Moving from a theological perspective into a social perspective, the various Islamic societies don't "hate" progress, rather it is forbidden from pursuing it.
The choice isn't accept or reject change, the choice is either stay as you are or try to change and be punished both in your current life and the afterlife by god.
A key aspect of Islamic modernisation (in Egypt’s case only until the British invasion of 1882) was that the lands in question acted as free, independent agents. Change was not only driven by royal autocrats like Iran’s Crown Prince Abbas Mirza, who reformed the Persian military during the Napoleonic wars, but also by commoners of vision such as the Egyptian administrator and intellectual Rifaa al-Tahtawi, whose conception of progress accommodated steamships, girls’ education and linguistic reform. Another secular visionary was Ibrahim Sinasi, father of Turkish journalism, who peppered the Ottoman government of the early 1860s with impertinent advice on how to deal with Greek irredentists and poured scorn on reactionaries who opposed the introduction of gaslights in Istanbul (the same innovation had met with the same reaction in Georgian London).
Islamic society on the eve of the Napoleonic invasion of Egypt in 1798 had indeed been medieval in many ways, its backwardness perpetuated by despotic government, almost universal illiteracy and the clergy’s monopoly over knowledge. Now change came in a rush. The telegraph, the postal service and table manners arrived almost simultaneously, closely followed by the first polite calls for the crowned head to share power. Theatres of anatomy overturned the prophet’s injunction against cutting up corpses (‘though it may have swallowed the most precious pearl’) and there was an increase in religious scepticism; a photograph of an Istanbul medical school around the middle of the century shows a cohort of medics posing in fezzes amid ghoulish arrangements of human remains. As for the plague, quarantine and hygiene did for this mass killer as they had in Europe two centuries earlier, while slavery was first challenged by a ban on the trade itself (insisted upon by those newbie zealots the British), and ultimately condemned by the decline of the harem, shared habitat of eunuchs and concubines.
The growing integration of the sexes and the decline in polygamy among the new middle class were two manifestations of a broader feminine emancipation. Having begun the century as unlettered chattels of their menfolk, by the first world war a growing number of educated women in Cairo, Istanbul and Tehran were equipped to contribute to an emerging national life. They wrote for feminist journals, led humanitarian campaigns and — to the dismay of puritans — shed layer after layer of chaste Islamic covering.
And none of those reforms came without a price, nor without a vicious response from the more radical and devout elements of the religion as I'm sure we are all fully aware of at the time.
From what I can ascertain; real Sunni-Shia sectarianism was entrenched mostly by the Ottomans, who attempted to use it as a rallying cry to control people and bring them out in support of their Empire.

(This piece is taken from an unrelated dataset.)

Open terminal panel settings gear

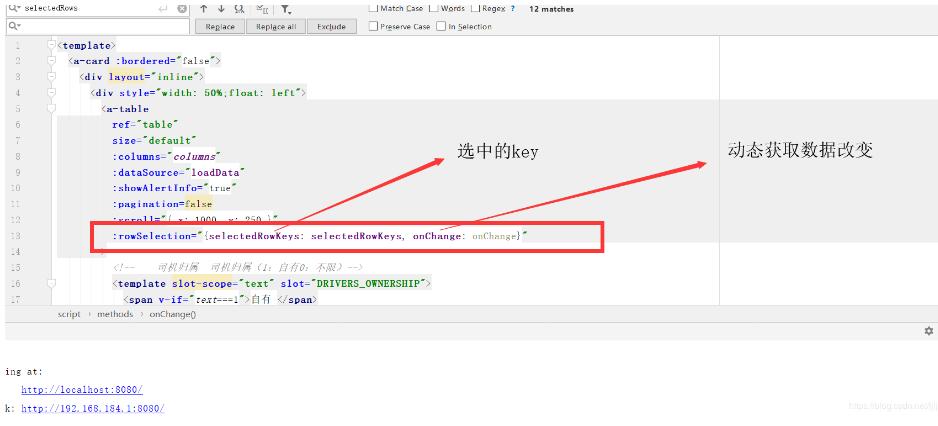(x=928, y=331)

It may have come to the forefront due to imperial conflicts and wars, however, it is more ideological than political.
Most Shi'a sects are Shi'a sects simply because they attempted to reform Islam and of that, became to be seen as heretics and enemies of Islam; As such, it is predictable that the ideological differences and hostilities will, at some point, seep into the political stage, and, potentially, direct it.
Apologies if any part was ill-written, I'm tired, busy, and have tons of things to do, and thus, my thought is occupied and hardly focused.